The size of your wrists is determined largely by genetics, as the area is composed mostly of bone rather than muscle. Wrist circumference often is used to gauge your body's frame and bone size. For a man over 5 feet 5 inches, wrist circumference of 5.5 to 6.5 inches is small, 6.5 to 7.5 inches is medium and over 7.5 inches is large. For a woman between the height of 5 feet 2 inches and 5 feet 5 inches, wrist circumference of 6 inches or less is small, 6 to 6.25 is medium and over 6.25 is large. You typically can add approximately 1/16 to 1/2 inch to your wrists. Simultaneously, you add a significant amount of muscle to your forearms, making your wrists appear larger. This provides better stability for heavy lifting, bodybuilding and fighting styles such as boxing.
You need a pair of dumbbells or a light barbell to perform wrist curls. Sit on a chair or bench slightly lower than knee height, with your legs together, so your thighs angle up. Hold a dumbbell in each hand or a barbell evenly between both hands and lean forward to rest your elbows and forearms on your thighs. Your wrists should hang off your knees, palms facing out. Extend your wrists down, straightening your fingers slightly without dropping the weight. Flex your wrists and pull the dumbbells or barbells toward you until completely curled, clenching your hands into fists. Hold this position for a second before extending your wrists back down to conclude one repetition. You can reverse your hands so your palms face down for a reversed wrist curl.
To perform wrist rolls, you need a light pair of dumbbells. Sit on a chair and rest your elbows and forearms on your thighs, holding a dumbbell in each hand, palms facing up. Roll your wrists in slow, controlled circles to the right for approximately 10 seconds then switch the circles to the left for 10 seconds. This concludes one repetition.
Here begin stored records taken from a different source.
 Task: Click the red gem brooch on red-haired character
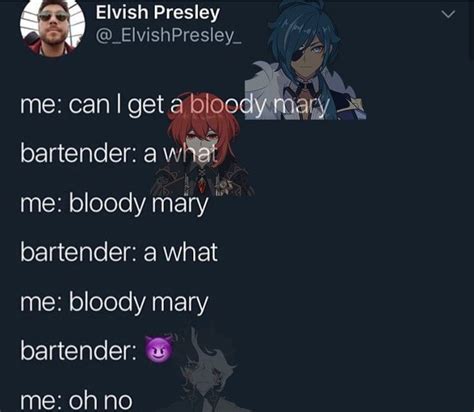tap(204, 184)
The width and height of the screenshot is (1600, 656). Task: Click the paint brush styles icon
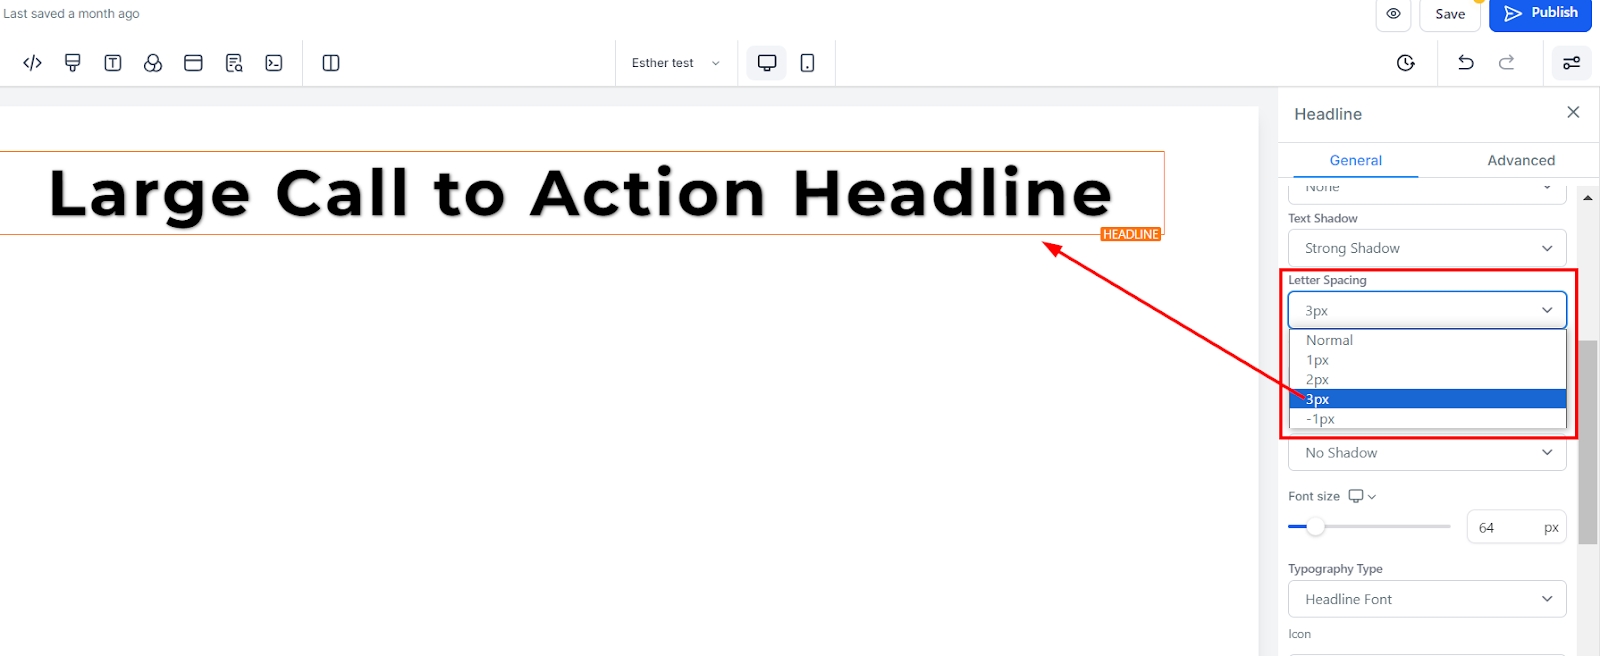[x=72, y=63]
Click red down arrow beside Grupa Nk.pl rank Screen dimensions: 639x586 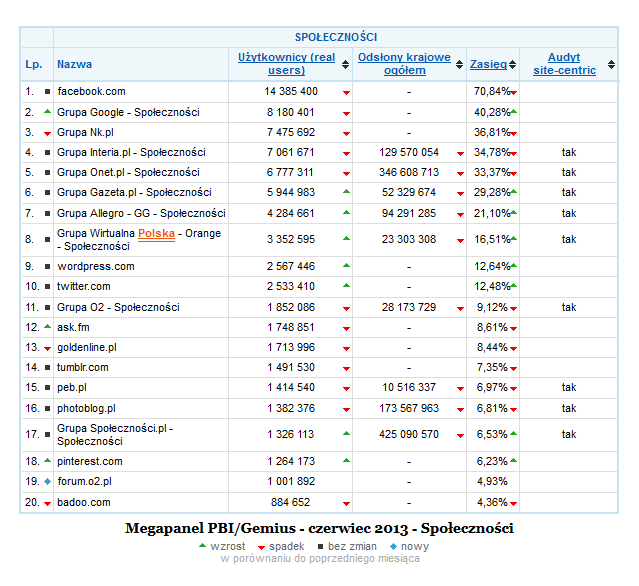tap(47, 133)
You need a pair of dumbbells for the wrist hammer. Sit on a chair and rest your forearms and elbows on your thighs with a dumbbell in each hand, palms facing each other. Lift both weights toward the ceiling and then lower them in a slow hammering motion. This completes one repetition of the wrist hammer. Your palms should remain facing each other the entire time.
Jar or Weight Gripping
Jar or weight gripping requires weighted jars, also known as gripping jars or nigiri game jars, or a pair of dumbbells. Place a gripping jar or dumbbell on either side of you while standing. If you are using dumbbells, place them upright so you can grip their plates. Bend at the knees and lower your hands to grip each jar or dumbbell with your fingertips. Stand up, holding the jars or dumbbells tightly. To intensify the exercise, slowly walk while gripping the jars or dumbbells or twist them in a controlled motion.
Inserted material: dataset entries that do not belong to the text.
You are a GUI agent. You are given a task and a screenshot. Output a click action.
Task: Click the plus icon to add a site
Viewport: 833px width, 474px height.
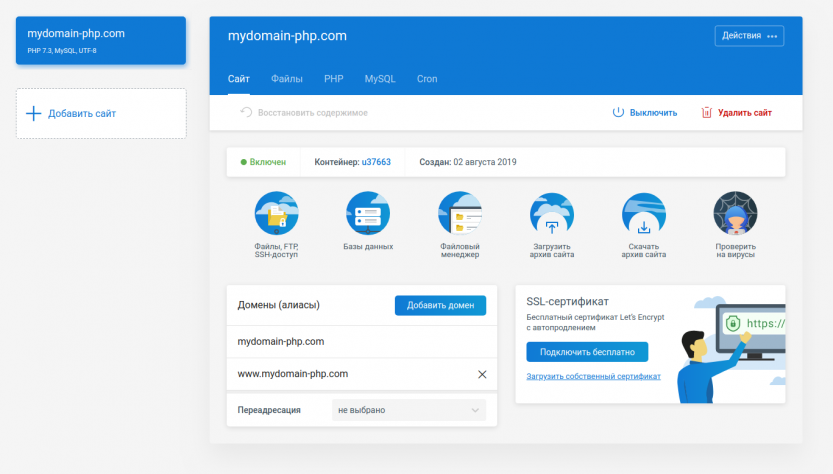click(33, 114)
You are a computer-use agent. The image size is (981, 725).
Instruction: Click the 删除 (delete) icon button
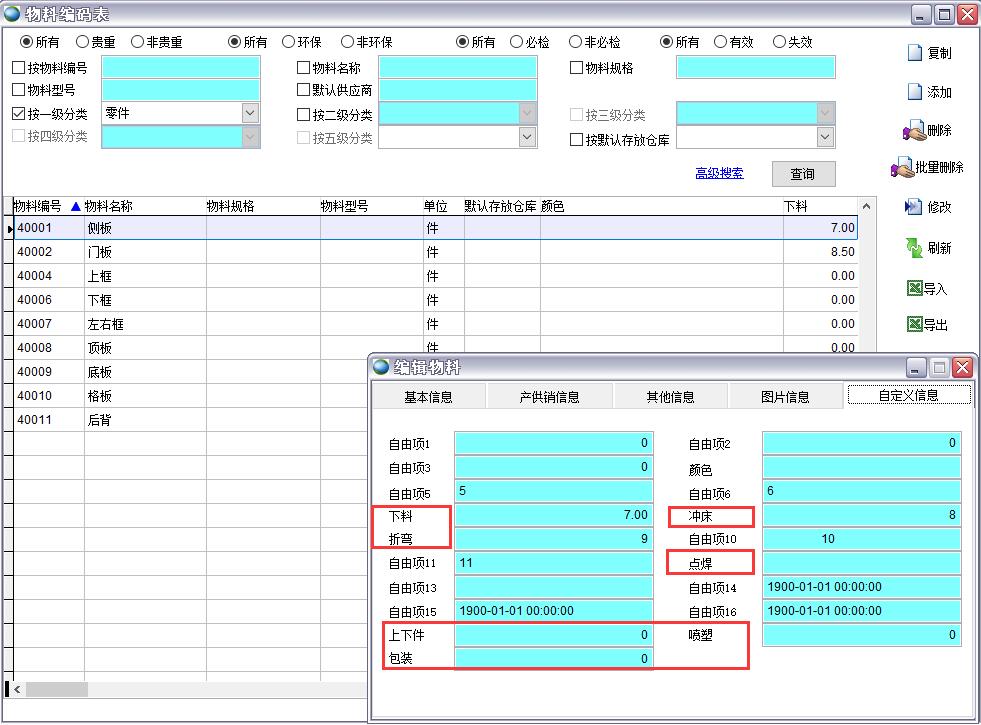pyautogui.click(x=914, y=131)
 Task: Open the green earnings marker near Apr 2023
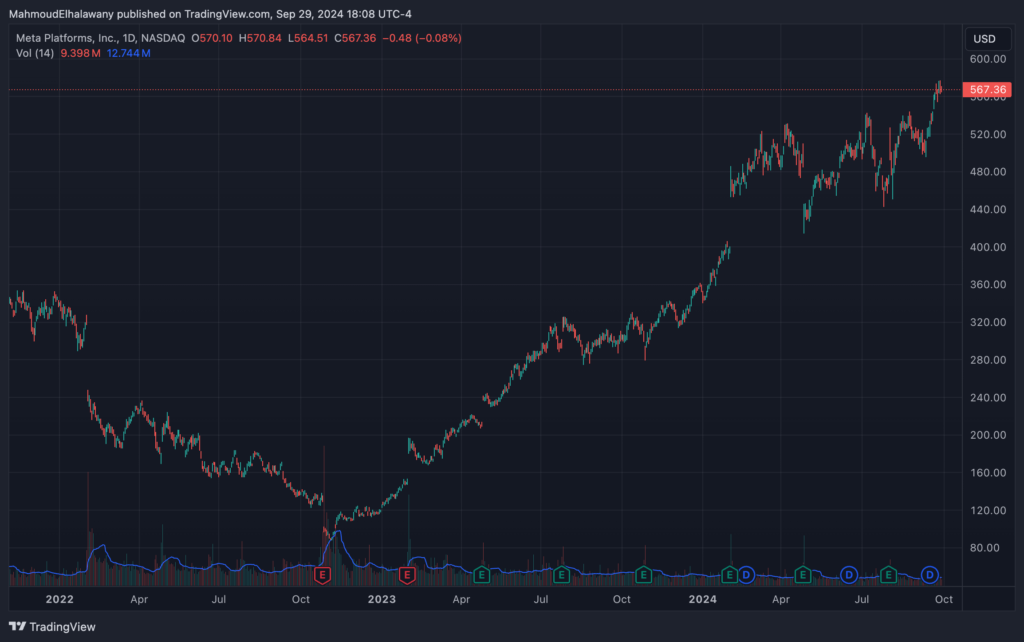click(x=481, y=575)
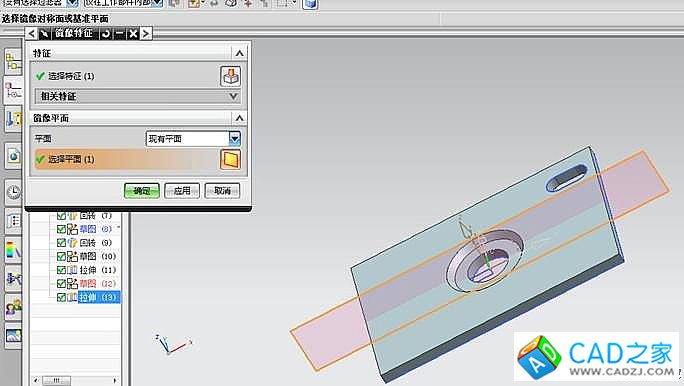Open the Roles people sidebar icon
The width and height of the screenshot is (684, 386).
coord(13,307)
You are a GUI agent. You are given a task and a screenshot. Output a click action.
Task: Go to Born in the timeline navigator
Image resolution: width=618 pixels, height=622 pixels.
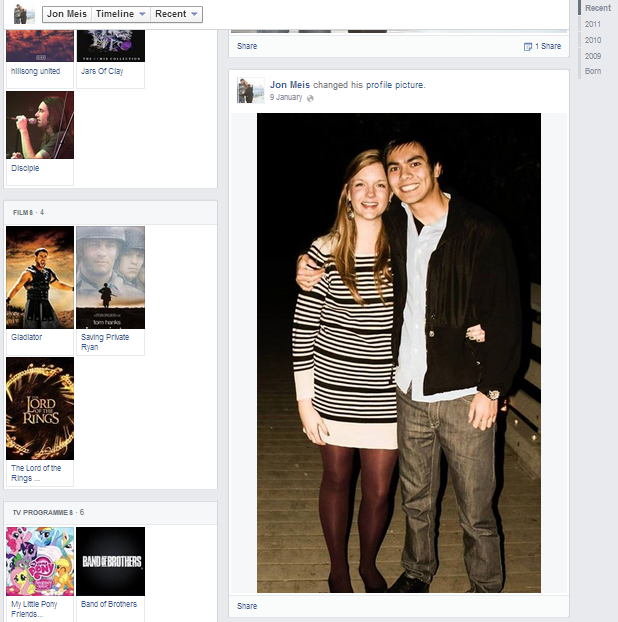[593, 71]
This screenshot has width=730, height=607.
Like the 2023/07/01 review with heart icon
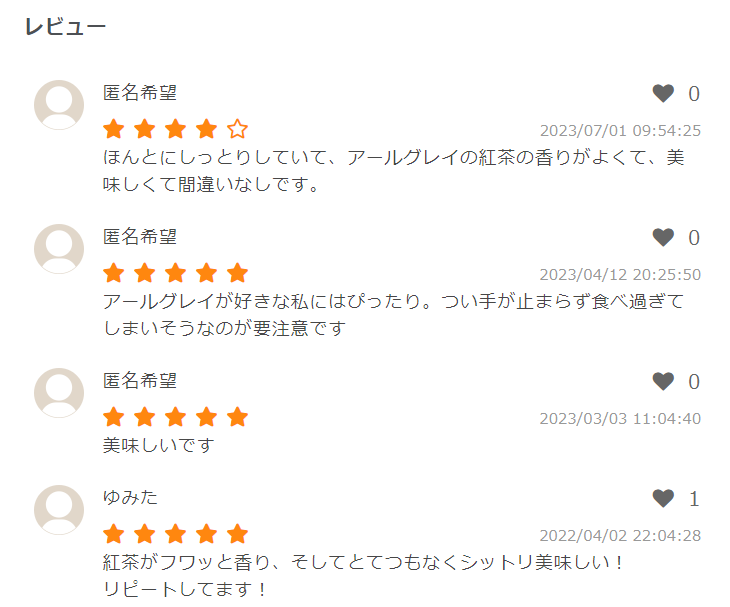pyautogui.click(x=663, y=94)
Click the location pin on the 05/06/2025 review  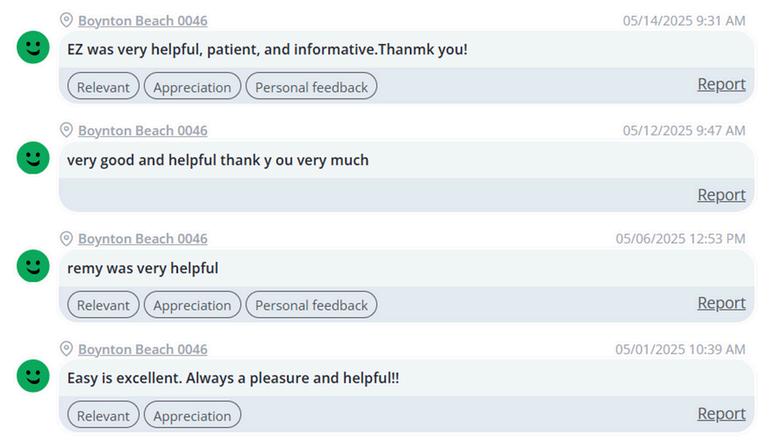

Always consult your physician before beginning a wrist-training routine to ensure your joints can withstand it. Ask your physician for advice about how heavy your weights should be and how many repetitions you should perform. In the case of jar or weight gripping, ask how long you should hold the weights. If you feel pain during your workout, stop and consult a health care professional.